Create a new corpus from files

Sketch Engine is a tool to build a corpus by downloading content from the web or by uploading files. The latter is covered on this page.

A corpus can be built by combining both methods. Data can be added to the corpus at any point later and make it larger.

Who can access my data?

Sketch Engine is not a public cloud. Texts you upload will be stored in your personal space in your account. Other users cannot access your texts.

You can, however, choose to grant access to individually selected users by sharing the corpus. If you are a member of a site licence (multi-user account), you can grant access to all other members of the same site licence.  An explicit action has to be taken for this to happen.

How to create a corpus by uploading files

There are 3 ways to reach the corpus building tool:

  • on the corpus dashboard dashboard click NEW CORPUS
  • on the select corpus advanced screen storage click NEW CORPUS
  • open the corpus selector at the top of each screen and click CREATE CORPUS

Sketch Engine supports building parallel corpora from aligned texts. Follow these steps.

In the corpus building interface

  • type a name for your new corpus, select the language, optionally provide a description and click NEXT
  • select the I have my own texts
  • drag and drop the files or select them from your hard drive
  • multiple files can be uploaded as one zip archive
  • click on the help icons help_outline to learn about the  options and settings

This process can be repeated to make the corpus larger or can be combined with building from the web.

How to optimize your corpus

Find out how to optimize your corpus by adding a corpus description, labels, changing text types, etc.

Supported formats

The complete list of supported file formats includes:
.doc, .docx, .htm, .html, .tei, .tmx, .txt, .vert, .xml,
.pdf
(scanned images must be OCRed before uploading)
.xls, .xlsx, .tmx, .xlf/.xliff, .ods (for parallel corpora only)
.zip, .tar.gz (to upload a large number of files at once)

An XML file is also possible if you upload it as plain text but it should only contain text with structural mark-up (such as document or paragraph boundaries; document metadata, etc.). More complex XML will not be processed correctly.
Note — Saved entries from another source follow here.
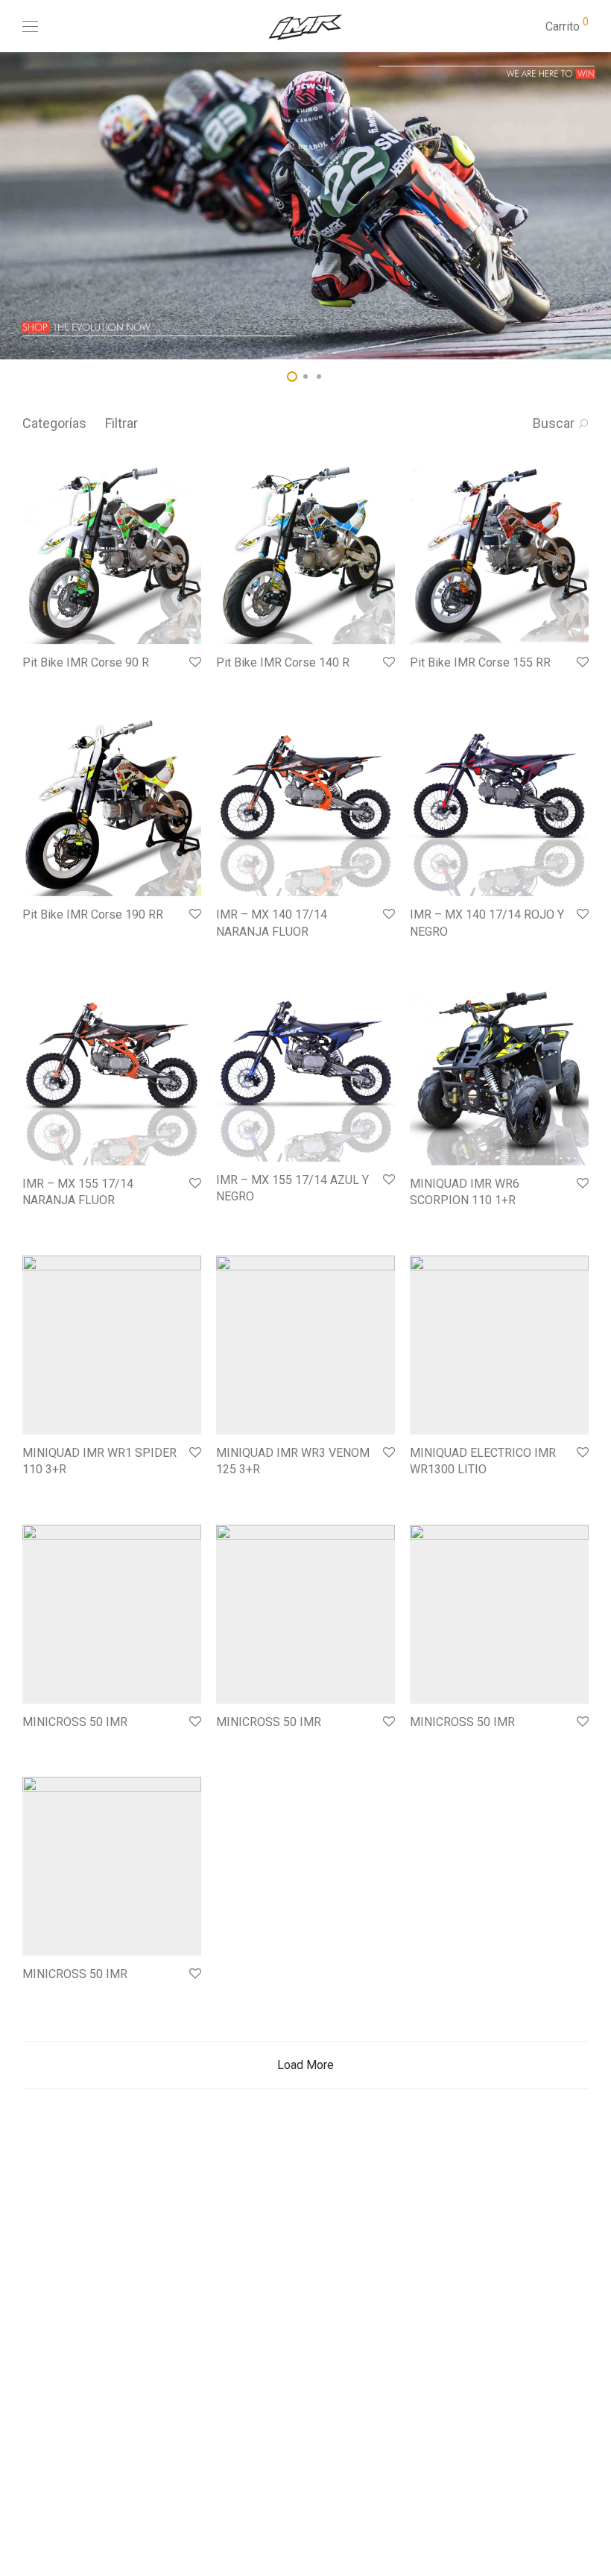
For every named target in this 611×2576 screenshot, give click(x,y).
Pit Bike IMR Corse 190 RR (92, 914)
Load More (305, 2065)
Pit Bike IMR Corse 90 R (85, 662)
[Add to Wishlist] (194, 662)
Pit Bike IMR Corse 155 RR (480, 662)
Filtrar (121, 423)
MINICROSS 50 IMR (74, 1722)
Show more (42, 683)
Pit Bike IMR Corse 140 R (282, 662)
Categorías (54, 423)
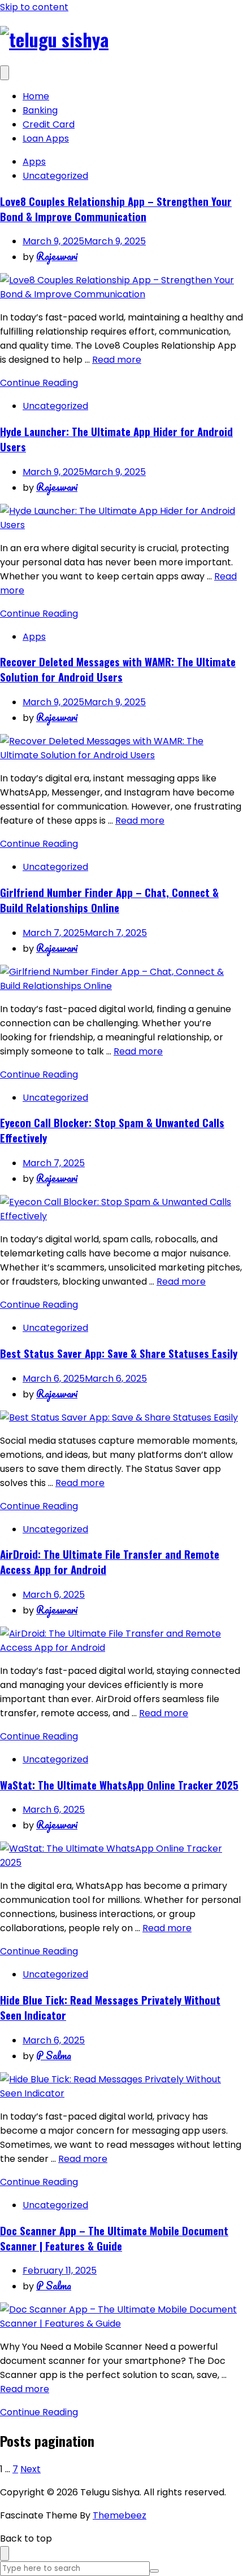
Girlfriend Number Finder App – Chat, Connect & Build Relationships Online (109, 900)
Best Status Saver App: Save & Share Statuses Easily (118, 1353)
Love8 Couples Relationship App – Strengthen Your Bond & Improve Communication (116, 209)
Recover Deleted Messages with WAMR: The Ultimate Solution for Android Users (118, 669)
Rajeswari (56, 256)
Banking (40, 110)
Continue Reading (39, 382)
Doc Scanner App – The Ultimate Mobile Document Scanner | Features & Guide (114, 2238)
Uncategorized (55, 175)
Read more (116, 359)
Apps (34, 161)
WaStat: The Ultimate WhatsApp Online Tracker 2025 (119, 1784)
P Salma (53, 2055)
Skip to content (34, 7)
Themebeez (119, 2515)
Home (36, 96)
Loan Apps (46, 138)
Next (30, 2469)
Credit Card (49, 124)
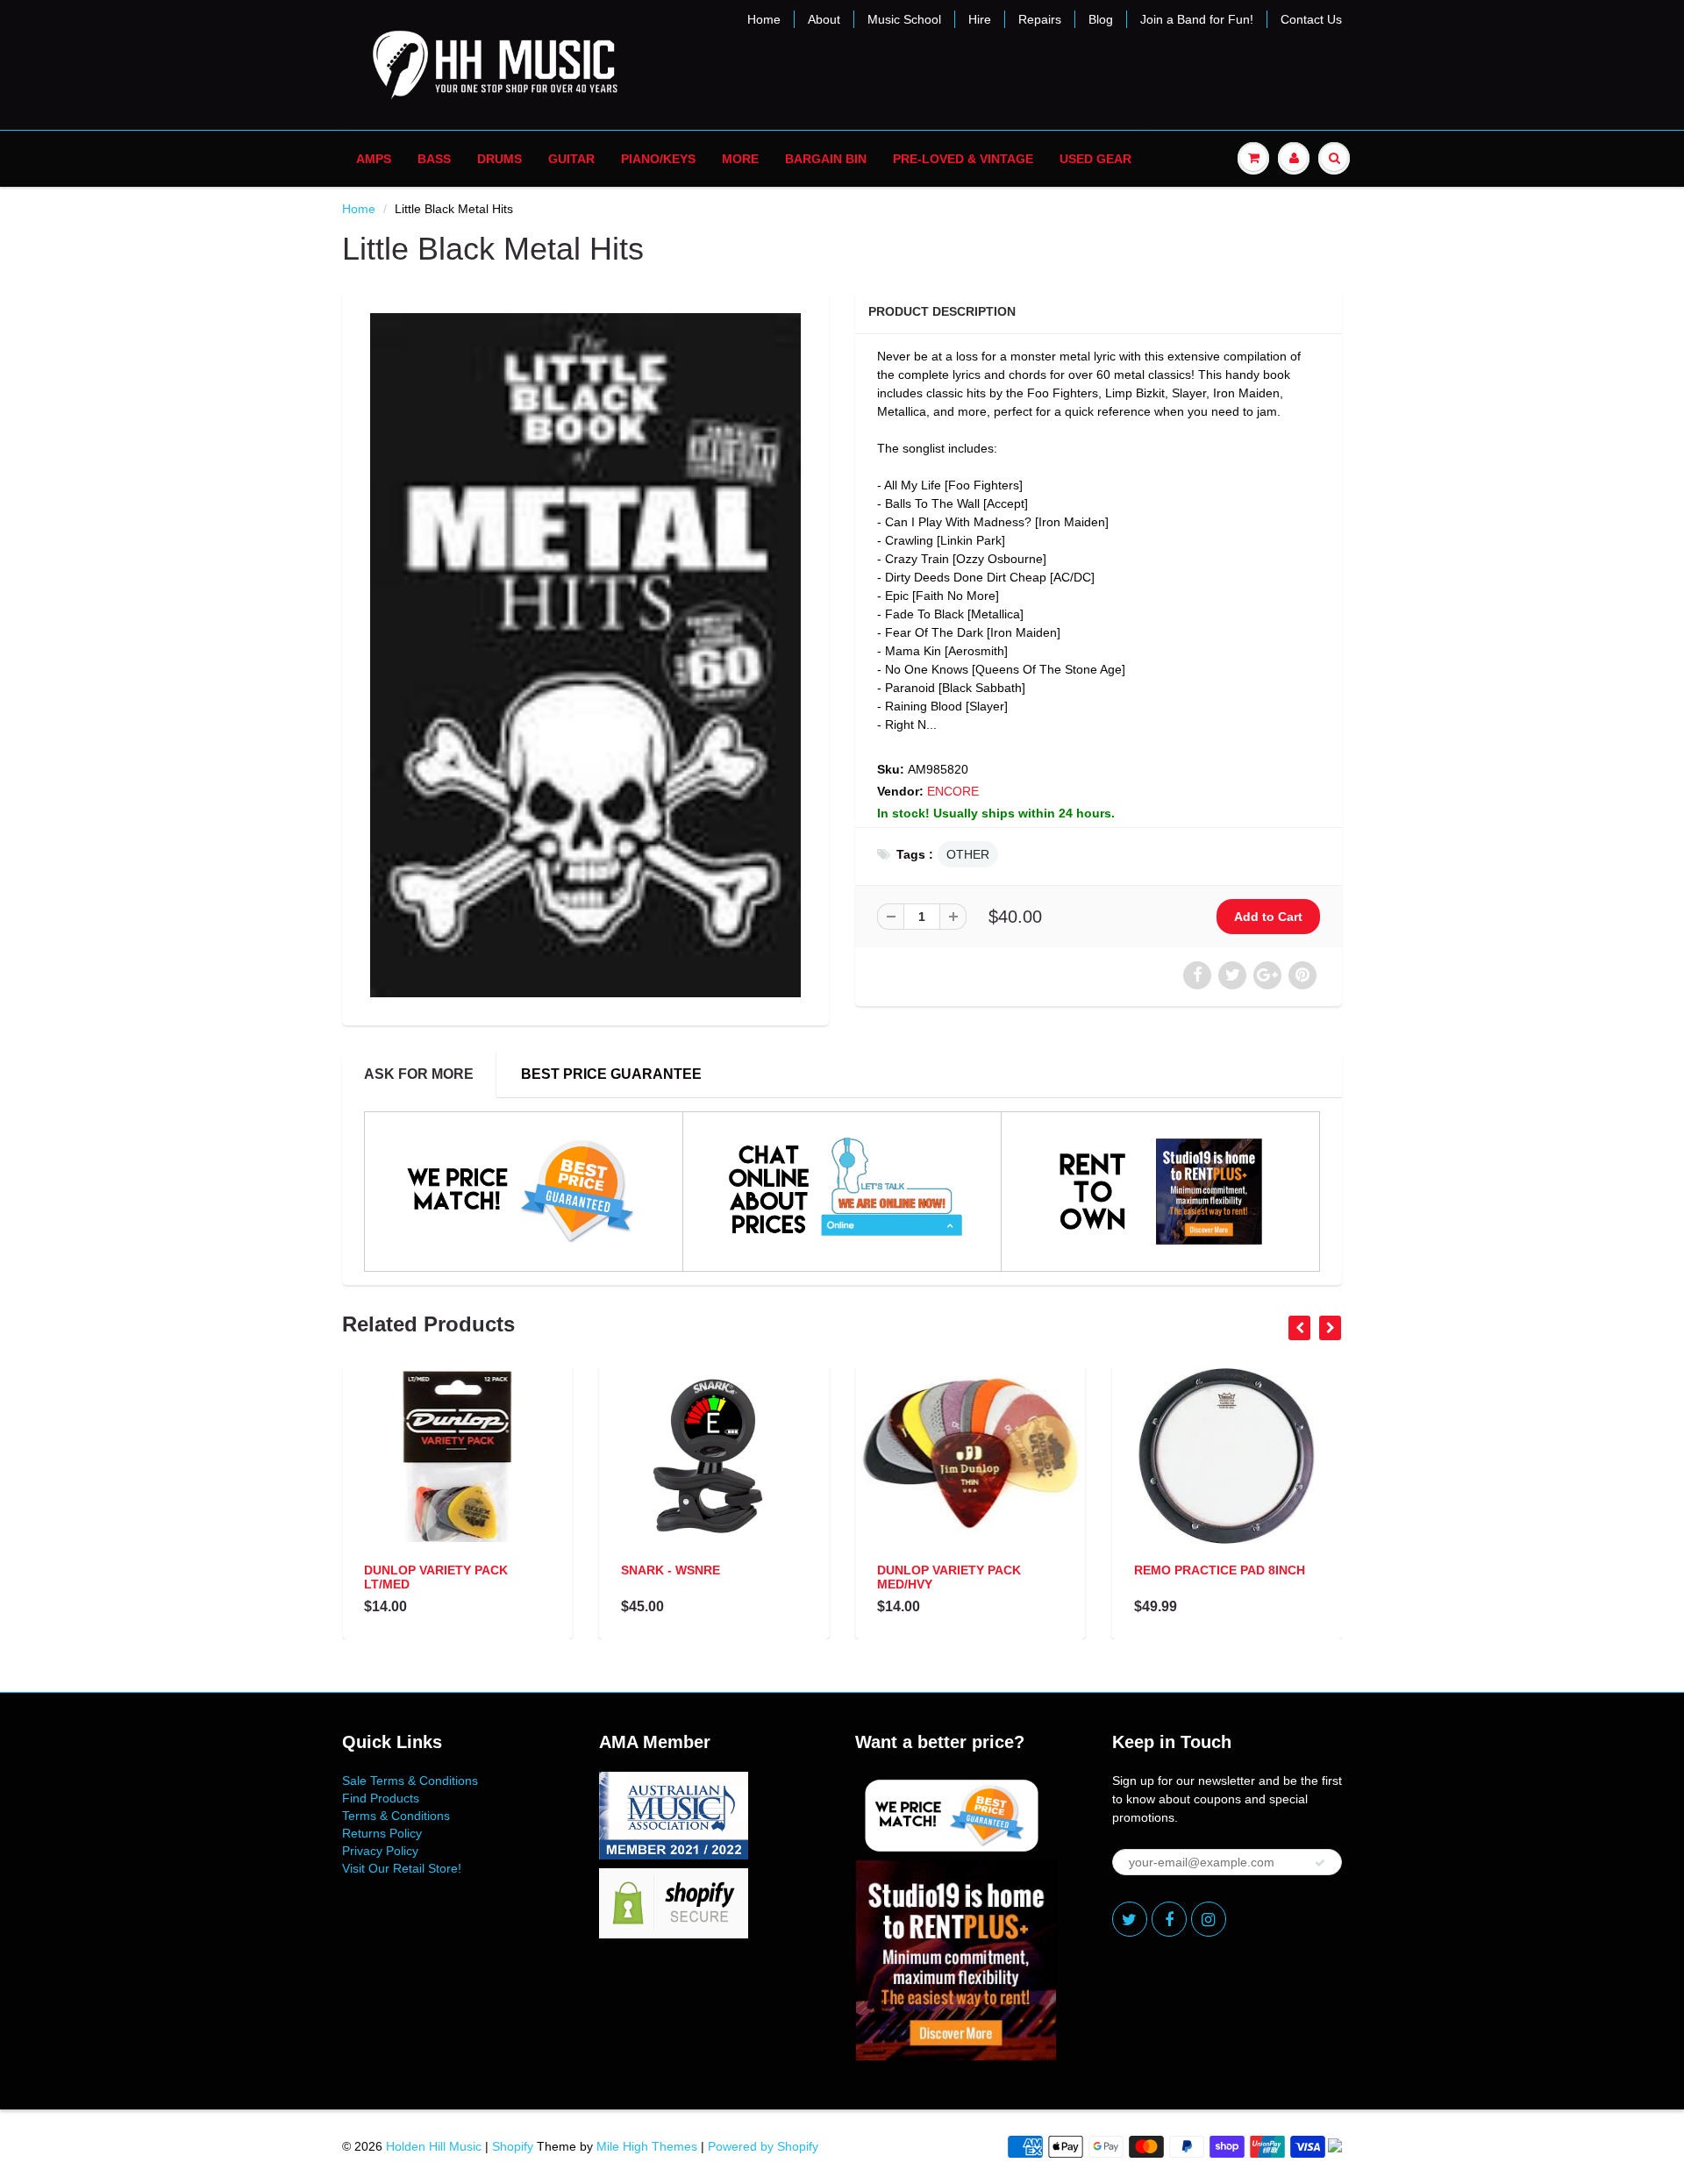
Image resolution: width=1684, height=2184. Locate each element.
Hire (979, 19)
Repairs (1039, 19)
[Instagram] (1208, 1919)
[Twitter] (1129, 1919)
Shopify (512, 2146)
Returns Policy (382, 1833)
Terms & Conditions (396, 1816)
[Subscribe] (1320, 1863)
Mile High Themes (646, 2146)
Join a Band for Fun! (1196, 19)
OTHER (967, 854)
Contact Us (1311, 19)
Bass (434, 159)
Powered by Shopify (763, 2146)
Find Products (380, 1798)
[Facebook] (1169, 1919)
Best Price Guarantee (611, 1074)
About (824, 19)
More (740, 159)
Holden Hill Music (434, 2146)
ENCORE (953, 791)
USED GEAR (1095, 159)
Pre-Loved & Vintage (963, 159)
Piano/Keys (658, 159)
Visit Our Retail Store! (401, 1868)
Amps (373, 159)
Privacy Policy (380, 1851)
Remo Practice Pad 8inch (1219, 1570)
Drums (499, 159)
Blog (1100, 19)
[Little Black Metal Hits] (585, 655)
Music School (904, 19)
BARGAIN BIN (826, 159)
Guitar (571, 159)
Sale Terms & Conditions (410, 1781)
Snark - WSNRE (670, 1570)
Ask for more (419, 1074)
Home (764, 19)
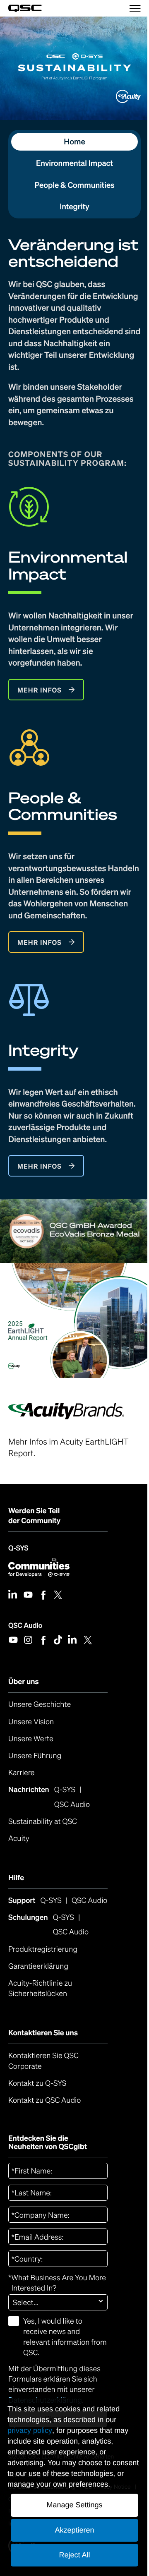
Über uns (23, 1682)
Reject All (74, 2555)
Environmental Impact (74, 163)
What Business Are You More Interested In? (57, 2283)
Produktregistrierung (42, 1949)
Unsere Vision (31, 1722)
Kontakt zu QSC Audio (44, 2100)
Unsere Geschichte (39, 1704)
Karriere (21, 1773)
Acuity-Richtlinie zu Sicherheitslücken (58, 1988)
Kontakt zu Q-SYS (37, 2083)
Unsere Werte (30, 1739)
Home (74, 142)
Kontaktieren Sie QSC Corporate (43, 2061)
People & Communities (74, 185)
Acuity (18, 1838)
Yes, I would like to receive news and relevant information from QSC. (65, 2337)
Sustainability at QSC (42, 1821)
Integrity (74, 206)
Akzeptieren (74, 2530)
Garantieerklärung (38, 1966)
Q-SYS (18, 1548)
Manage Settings (74, 2505)
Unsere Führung (34, 1756)
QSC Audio (25, 1625)
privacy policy (29, 2430)
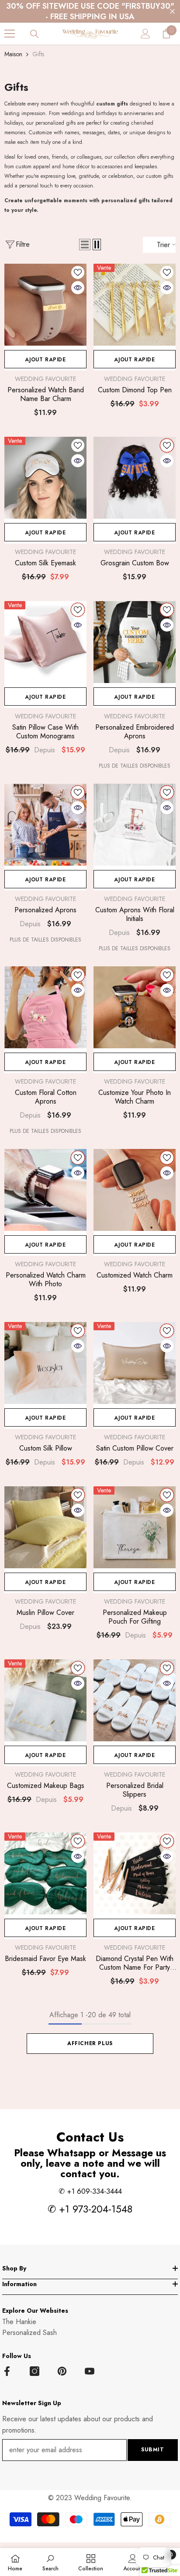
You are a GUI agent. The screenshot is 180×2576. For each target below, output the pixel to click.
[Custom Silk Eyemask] (45, 478)
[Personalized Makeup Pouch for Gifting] (134, 1527)
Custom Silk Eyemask (45, 563)
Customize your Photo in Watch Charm (134, 1097)
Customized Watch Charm (135, 1275)
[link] (50, 2562)
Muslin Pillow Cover (45, 1612)
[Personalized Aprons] (45, 825)
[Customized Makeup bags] (45, 1700)
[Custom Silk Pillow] (45, 1363)
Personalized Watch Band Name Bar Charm (45, 394)
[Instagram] (34, 2371)
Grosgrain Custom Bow (134, 563)
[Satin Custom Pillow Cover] (134, 1363)
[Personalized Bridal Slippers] (134, 1700)
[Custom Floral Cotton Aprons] (45, 1007)
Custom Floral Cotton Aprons (45, 1097)
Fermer (172, 11)
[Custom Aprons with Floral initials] (134, 825)
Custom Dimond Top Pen (135, 390)
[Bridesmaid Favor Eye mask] (45, 1873)
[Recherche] (34, 34)
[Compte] (145, 33)
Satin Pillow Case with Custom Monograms (45, 732)
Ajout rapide (45, 360)
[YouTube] (89, 2371)
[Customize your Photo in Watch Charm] (134, 1007)
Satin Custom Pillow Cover (134, 1448)
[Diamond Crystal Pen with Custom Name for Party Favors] (134, 1873)
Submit (152, 2450)
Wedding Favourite (45, 378)
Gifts (38, 54)
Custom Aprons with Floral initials (134, 914)
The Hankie (19, 2322)
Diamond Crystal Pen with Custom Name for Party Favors (134, 1963)
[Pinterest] (62, 2371)
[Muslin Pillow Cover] (45, 1527)
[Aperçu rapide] (77, 287)
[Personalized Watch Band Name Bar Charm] (45, 305)
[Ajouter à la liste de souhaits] (77, 272)
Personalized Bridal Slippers (134, 1790)
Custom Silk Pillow (45, 1448)
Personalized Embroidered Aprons (134, 732)
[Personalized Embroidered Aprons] (134, 642)
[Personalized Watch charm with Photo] (45, 1190)
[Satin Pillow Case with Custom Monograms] (45, 642)
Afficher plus (90, 2043)
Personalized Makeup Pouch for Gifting (135, 1617)
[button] (84, 244)
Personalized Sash (29, 2333)
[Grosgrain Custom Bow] (134, 478)
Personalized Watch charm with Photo (46, 1279)
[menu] (9, 33)
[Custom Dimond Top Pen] (134, 305)
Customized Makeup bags (45, 1785)
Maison (13, 54)
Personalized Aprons (45, 910)
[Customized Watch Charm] (134, 1190)
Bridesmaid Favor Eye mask (45, 1958)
Here is a sample of XML text that would be processed correctly:

<xml>
  <doc author="Jan" title="Example doc 1">
        <p>This is a paragraph.</p>
        <p>This is another paragraph.</p>
    </doc>
    <doc author="Jan" title="Example doc 2">
        <p>I will add some more text here.</p>
    </doc>
</xml>

With regard to PDF files, please bear in mind that they are first converted into plain text to create a corpus. This conversion is still an unsolved problem in computer science (across various fields), especially with PDF files containing multiple columns, headings/footers, or splitting words at the end of lines that may not be processed correctly.

Configuration template (for advanced users): Instead of the default template for the selected language, you may select a custom configuration template. If you want to upload a vertical file, this option is typically the only way to create a corpus (unless you are uploading a vertical file in the same format as the default one in Sketch Engine). A template can be created in My Sketch Engine -> My Templates, and its main purpose is to define what attribute appears in which column in the vertical file. Below is an example of a basic template for a vertical file containing three tab-separated columns: word, lemma, and tag.

ATTRIBUTE "word" {
}
ATTRIBUTE "lemma" {
}
ATTRIBUTE "tag" {
}

Some tools (Word Sketch, WS Difference, Thesaurus, term extraction, ...) will not be available for corpora created from vertical files.